**Task directions:**
Only the lines from the one containing "Follow the arrow" through the end of the entries are to be copied, exactly and without pictures, please.
(Data section)
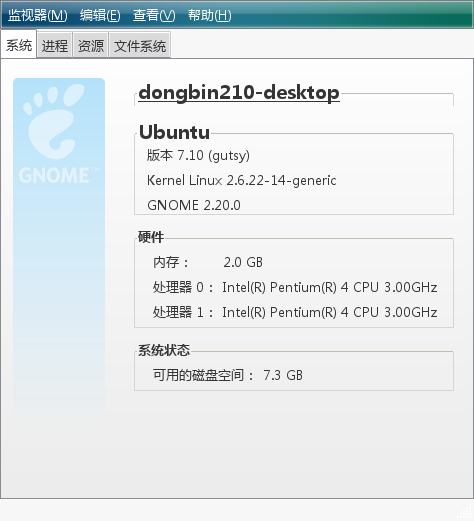Open the 帮助(H) menu

pos(209,15)
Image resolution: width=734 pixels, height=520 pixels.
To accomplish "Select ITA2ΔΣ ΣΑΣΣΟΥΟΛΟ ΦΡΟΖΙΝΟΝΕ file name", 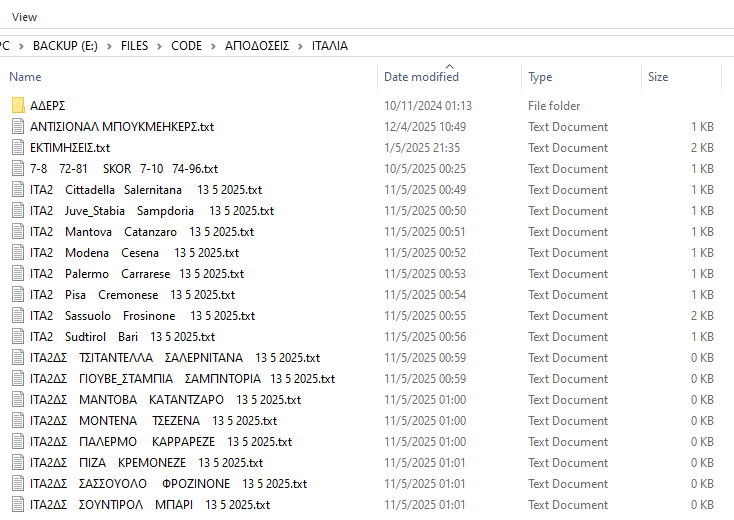I will tap(168, 484).
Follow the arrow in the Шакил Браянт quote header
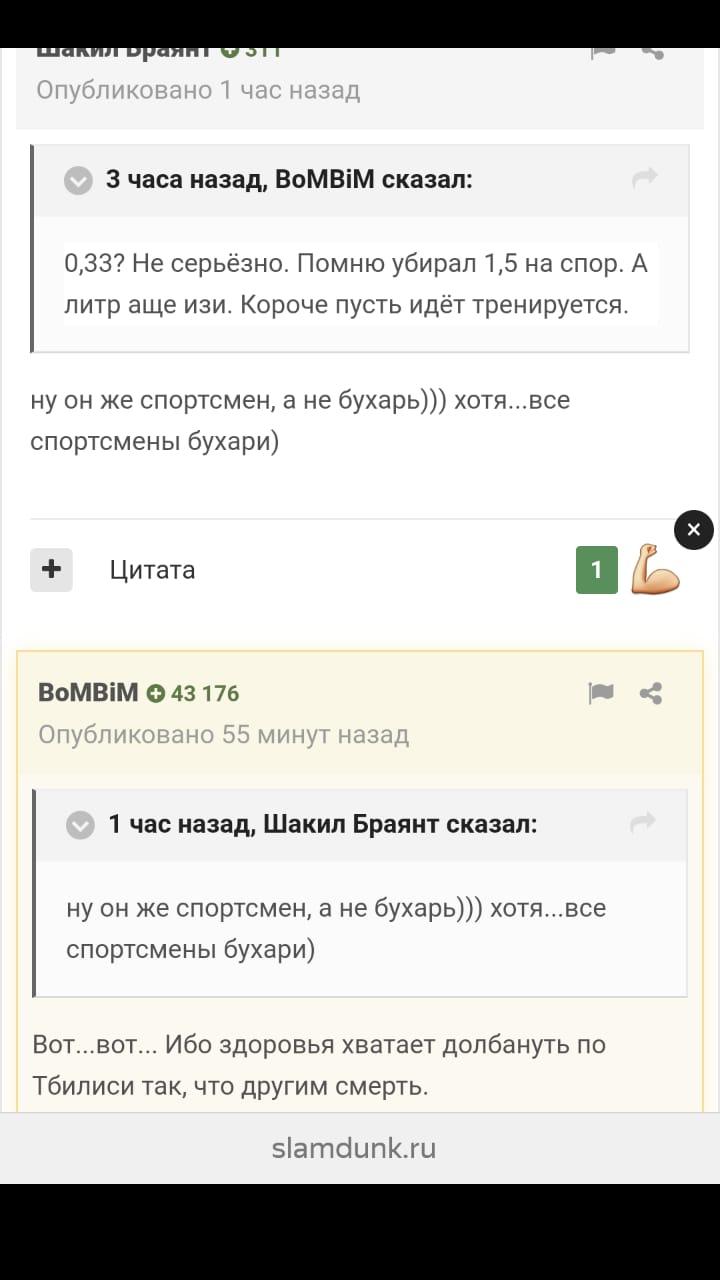Image resolution: width=720 pixels, height=1280 pixels. tap(643, 823)
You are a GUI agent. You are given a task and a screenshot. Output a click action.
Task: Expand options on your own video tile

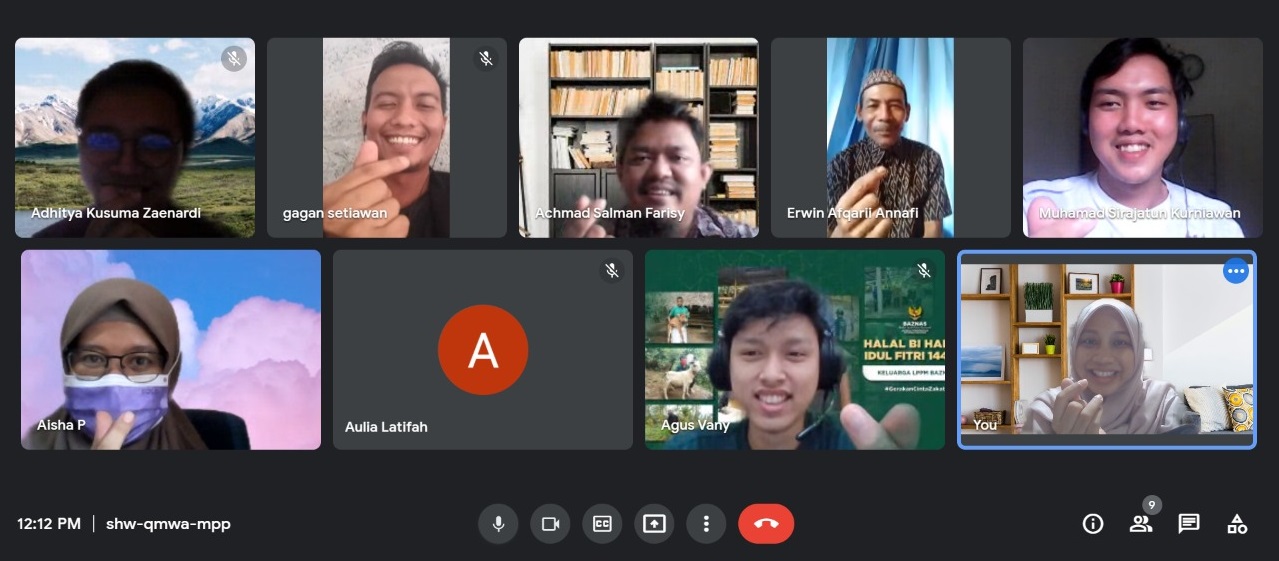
(End Data section)
**Exercise result:**
Follow the arrow in the Шакил Браянт quote header
Image resolution: width=720 pixels, height=1280 pixels. tap(643, 823)
You are a GUI agent. You are given a task and a screenshot. Output a click action.
Task: Expand options on your own video tile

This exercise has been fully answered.